| Data under study |
|---|

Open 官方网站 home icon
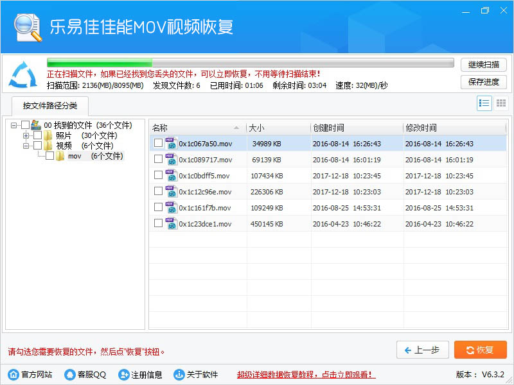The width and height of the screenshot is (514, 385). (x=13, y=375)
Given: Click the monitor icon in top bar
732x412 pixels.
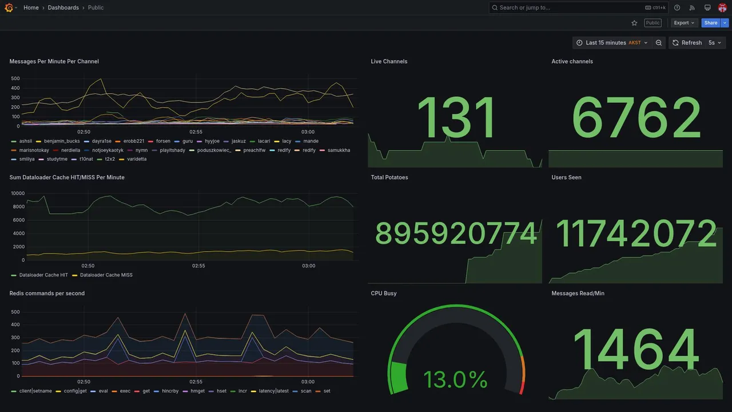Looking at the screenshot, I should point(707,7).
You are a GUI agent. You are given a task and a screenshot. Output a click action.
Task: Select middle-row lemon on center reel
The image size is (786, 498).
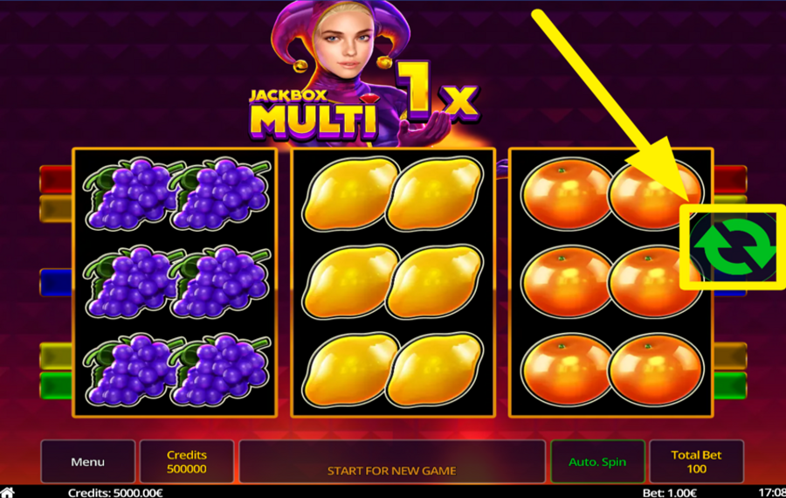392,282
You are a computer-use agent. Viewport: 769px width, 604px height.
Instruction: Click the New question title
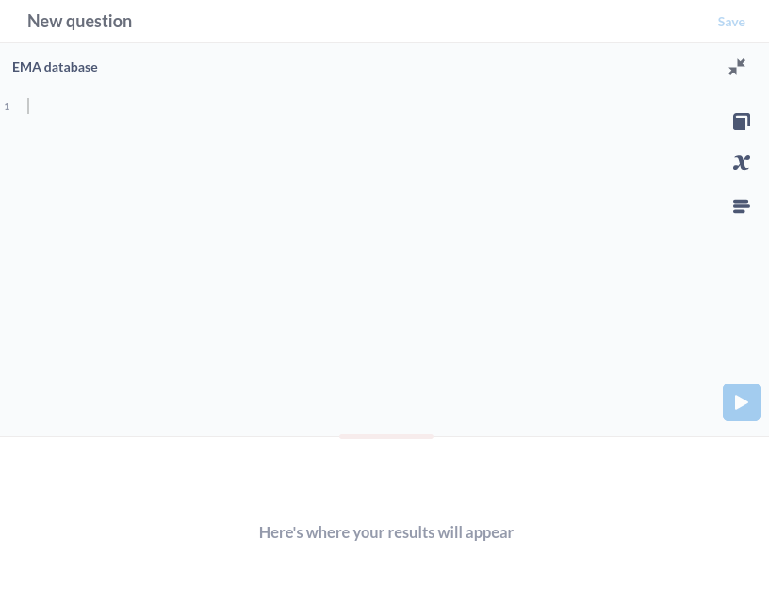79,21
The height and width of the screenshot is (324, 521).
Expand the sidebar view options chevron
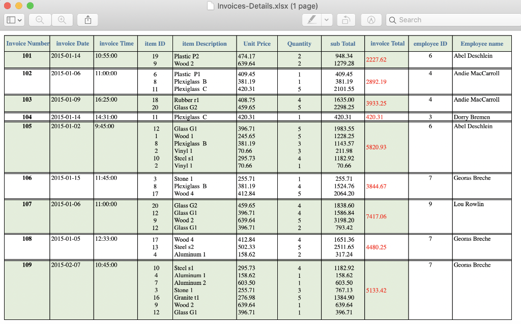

|---|

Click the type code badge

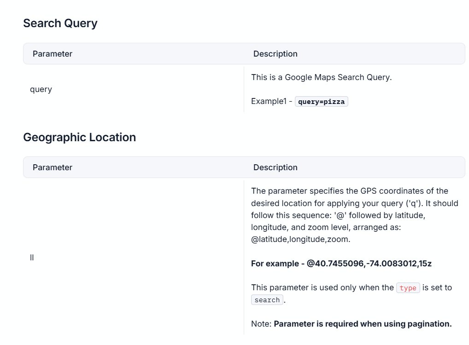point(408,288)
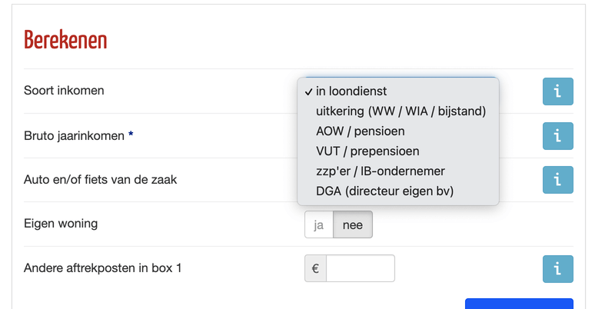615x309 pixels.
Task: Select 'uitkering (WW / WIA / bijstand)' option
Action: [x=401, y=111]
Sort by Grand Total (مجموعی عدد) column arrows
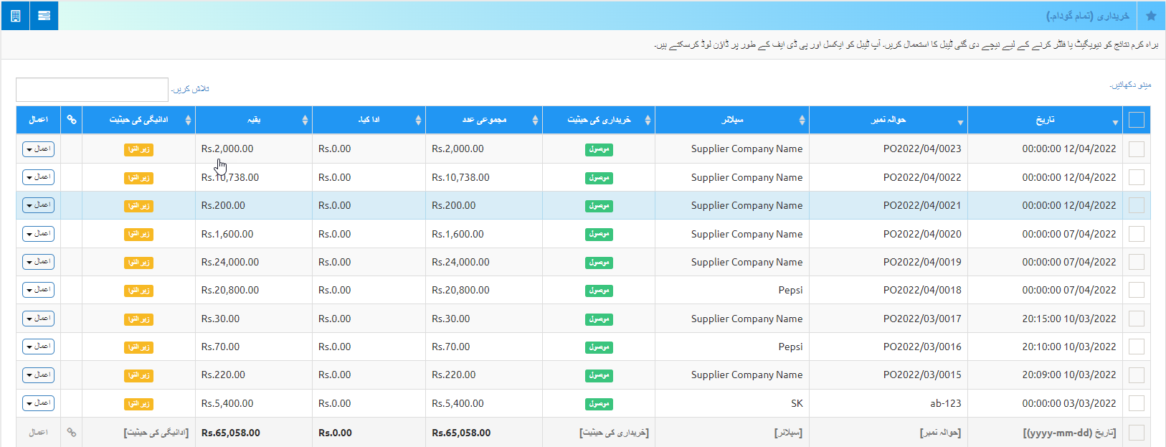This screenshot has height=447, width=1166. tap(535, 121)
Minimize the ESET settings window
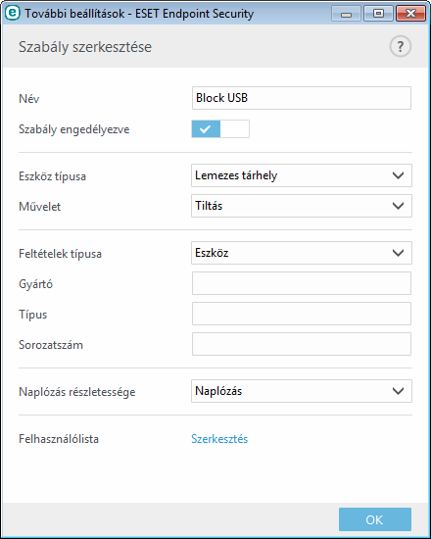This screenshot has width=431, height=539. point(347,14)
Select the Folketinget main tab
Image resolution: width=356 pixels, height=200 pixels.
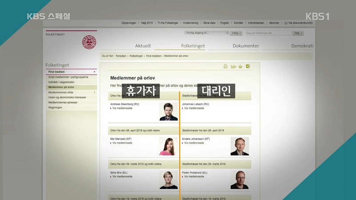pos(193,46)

|---|

| Task statement |
Which lines of the records above contain the word "agent"? Report each one.

| Exercise result |
You are a GUI agent. You are given a task and a screenshot. Output a click action.
You are a computer-use agent. Viewport: 769px width, 604px height.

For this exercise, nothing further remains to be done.